## MATERIAL FOR THE TASK
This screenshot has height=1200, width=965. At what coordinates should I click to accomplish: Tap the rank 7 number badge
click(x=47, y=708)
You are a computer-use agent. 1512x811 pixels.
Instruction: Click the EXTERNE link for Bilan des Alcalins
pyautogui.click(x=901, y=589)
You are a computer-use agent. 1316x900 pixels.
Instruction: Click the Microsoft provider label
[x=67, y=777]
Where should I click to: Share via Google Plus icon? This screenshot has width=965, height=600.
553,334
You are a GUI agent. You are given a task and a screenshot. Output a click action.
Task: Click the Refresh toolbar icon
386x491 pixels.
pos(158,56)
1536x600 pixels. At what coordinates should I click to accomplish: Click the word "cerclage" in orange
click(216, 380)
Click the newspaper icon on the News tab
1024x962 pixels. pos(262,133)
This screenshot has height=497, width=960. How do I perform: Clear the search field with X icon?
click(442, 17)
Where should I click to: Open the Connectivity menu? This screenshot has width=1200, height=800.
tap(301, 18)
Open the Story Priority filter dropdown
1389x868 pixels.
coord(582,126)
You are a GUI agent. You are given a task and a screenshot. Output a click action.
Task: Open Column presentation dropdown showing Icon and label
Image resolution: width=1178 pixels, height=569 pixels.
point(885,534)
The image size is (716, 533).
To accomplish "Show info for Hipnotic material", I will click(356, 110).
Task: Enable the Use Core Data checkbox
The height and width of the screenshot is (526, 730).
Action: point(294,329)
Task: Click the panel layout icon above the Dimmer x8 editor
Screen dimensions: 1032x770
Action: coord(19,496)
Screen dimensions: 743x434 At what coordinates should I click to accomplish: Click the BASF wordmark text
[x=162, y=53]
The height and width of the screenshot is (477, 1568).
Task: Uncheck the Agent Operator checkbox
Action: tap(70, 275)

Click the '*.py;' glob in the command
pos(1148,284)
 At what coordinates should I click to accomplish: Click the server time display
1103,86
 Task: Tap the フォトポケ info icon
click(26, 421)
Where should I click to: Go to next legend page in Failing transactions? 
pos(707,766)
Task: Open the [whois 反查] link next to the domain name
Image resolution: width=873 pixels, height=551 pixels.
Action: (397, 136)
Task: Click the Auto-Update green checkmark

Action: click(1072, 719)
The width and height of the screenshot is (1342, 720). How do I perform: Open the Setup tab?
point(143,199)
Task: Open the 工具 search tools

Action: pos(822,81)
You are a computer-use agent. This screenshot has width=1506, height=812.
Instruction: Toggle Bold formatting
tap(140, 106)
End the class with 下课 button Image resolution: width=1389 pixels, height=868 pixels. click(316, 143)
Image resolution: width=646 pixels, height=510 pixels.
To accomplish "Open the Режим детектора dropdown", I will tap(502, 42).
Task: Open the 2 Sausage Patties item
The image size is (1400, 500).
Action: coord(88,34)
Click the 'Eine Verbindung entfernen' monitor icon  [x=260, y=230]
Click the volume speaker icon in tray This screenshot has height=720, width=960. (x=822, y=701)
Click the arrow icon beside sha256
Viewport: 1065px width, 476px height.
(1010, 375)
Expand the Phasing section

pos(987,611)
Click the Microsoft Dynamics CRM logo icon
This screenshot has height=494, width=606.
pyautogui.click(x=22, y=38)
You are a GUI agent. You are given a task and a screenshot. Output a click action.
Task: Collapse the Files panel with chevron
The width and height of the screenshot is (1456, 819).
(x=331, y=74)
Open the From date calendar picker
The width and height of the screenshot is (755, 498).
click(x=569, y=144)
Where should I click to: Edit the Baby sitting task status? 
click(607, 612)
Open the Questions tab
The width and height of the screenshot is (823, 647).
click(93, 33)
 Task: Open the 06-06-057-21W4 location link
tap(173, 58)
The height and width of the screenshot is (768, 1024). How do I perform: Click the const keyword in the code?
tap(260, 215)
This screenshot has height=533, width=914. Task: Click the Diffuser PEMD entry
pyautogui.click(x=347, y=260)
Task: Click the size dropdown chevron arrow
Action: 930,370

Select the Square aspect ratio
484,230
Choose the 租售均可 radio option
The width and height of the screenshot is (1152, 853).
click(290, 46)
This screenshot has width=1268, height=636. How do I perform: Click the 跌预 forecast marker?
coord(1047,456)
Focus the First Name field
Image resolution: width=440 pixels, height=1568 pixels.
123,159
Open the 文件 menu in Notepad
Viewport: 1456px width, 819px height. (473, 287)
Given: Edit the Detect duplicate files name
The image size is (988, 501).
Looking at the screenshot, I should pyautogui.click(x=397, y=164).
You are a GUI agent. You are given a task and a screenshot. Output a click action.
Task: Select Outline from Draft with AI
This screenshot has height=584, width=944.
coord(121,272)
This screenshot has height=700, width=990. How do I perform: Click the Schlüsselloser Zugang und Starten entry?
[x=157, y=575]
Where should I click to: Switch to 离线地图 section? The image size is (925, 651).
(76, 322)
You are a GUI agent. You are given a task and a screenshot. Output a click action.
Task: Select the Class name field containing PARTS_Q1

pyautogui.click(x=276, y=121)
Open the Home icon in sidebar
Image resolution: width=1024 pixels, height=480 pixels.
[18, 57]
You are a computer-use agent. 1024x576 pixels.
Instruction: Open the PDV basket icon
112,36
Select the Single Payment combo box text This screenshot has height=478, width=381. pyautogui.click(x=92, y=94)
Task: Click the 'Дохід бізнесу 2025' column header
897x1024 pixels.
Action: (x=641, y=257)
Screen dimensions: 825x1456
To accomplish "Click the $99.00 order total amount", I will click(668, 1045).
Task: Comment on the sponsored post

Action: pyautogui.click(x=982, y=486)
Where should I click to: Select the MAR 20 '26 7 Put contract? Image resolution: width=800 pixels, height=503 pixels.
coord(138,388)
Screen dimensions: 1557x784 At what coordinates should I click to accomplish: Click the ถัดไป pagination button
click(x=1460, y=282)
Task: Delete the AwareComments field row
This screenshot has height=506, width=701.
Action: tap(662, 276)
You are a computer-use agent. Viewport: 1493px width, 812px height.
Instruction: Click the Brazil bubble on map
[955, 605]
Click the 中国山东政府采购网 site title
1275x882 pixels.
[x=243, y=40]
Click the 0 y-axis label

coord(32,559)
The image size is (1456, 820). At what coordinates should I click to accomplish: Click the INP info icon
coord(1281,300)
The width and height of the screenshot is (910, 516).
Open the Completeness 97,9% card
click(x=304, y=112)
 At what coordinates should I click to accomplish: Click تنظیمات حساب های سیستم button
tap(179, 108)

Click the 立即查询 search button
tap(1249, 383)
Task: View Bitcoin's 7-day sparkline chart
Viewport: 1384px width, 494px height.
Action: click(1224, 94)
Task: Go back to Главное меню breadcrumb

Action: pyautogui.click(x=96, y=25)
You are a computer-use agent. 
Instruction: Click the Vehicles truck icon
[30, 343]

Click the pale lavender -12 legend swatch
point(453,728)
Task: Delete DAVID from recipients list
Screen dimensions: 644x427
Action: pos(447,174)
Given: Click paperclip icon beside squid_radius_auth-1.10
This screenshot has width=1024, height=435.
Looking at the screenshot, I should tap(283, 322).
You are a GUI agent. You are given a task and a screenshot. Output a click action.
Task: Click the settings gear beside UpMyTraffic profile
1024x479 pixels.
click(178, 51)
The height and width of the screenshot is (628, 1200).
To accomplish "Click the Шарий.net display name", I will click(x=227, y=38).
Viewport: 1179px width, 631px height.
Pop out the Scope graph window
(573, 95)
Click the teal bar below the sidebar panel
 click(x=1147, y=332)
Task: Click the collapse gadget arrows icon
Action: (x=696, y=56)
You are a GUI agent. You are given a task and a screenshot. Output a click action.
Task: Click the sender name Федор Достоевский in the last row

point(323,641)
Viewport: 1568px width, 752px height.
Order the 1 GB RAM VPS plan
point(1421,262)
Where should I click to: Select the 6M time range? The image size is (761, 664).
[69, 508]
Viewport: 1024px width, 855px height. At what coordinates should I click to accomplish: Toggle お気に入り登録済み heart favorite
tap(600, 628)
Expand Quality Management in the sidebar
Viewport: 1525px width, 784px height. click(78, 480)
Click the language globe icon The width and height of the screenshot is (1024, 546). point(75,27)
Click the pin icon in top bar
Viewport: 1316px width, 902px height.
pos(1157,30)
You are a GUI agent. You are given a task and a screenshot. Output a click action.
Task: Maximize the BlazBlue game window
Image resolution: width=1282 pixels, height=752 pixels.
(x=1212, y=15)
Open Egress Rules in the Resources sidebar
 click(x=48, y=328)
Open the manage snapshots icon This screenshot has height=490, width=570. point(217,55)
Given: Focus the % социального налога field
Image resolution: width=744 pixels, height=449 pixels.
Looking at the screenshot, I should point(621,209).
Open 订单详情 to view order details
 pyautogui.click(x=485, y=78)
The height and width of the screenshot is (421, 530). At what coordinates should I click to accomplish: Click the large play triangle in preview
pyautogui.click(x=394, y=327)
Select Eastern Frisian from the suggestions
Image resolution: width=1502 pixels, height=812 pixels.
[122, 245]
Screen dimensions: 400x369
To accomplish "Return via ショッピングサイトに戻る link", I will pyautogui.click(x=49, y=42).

## WORK TO DO
Can you copy the data word for word, from the line with "Where should I click to: Edit" to the line with "[x=157, y=575]"?

## TASK RESPONSE
Where should I click to: Edit the Baby sitting task status? 
click(607, 612)
Open the Questions tab
The width and height of the screenshot is (823, 647).
click(93, 33)
 Task: Open the 06-06-057-21W4 location link
tap(173, 58)
The height and width of the screenshot is (768, 1024). How do I perform: Click the const keyword in the code?
tap(260, 215)
This screenshot has height=533, width=914. Task: Click the Diffuser PEMD entry
pyautogui.click(x=347, y=260)
Task: Click the size dropdown chevron arrow
Action: 930,370

Select the Square aspect ratio
484,230
Choose the 租售均可 radio option
The width and height of the screenshot is (1152, 853).
click(290, 46)
This screenshot has width=1268, height=636. How do I perform: Click the 跌预 forecast marker?
coord(1047,456)
Focus the First Name field
Image resolution: width=440 pixels, height=1568 pixels.
123,159
Open the 文件 menu in Notepad
Viewport: 1456px width, 819px height. (473, 287)
Given: Edit the Detect duplicate files name
The image size is (988, 501).
Looking at the screenshot, I should pyautogui.click(x=397, y=164).
You are a GUI agent. You are given a task and a screenshot. Output a click action.
Task: Select Outline from Draft with AI
This screenshot has height=584, width=944.
coord(121,272)
This screenshot has height=700, width=990. How do I perform: Click the Schlüsselloser Zugang und Starten entry?
[x=157, y=575]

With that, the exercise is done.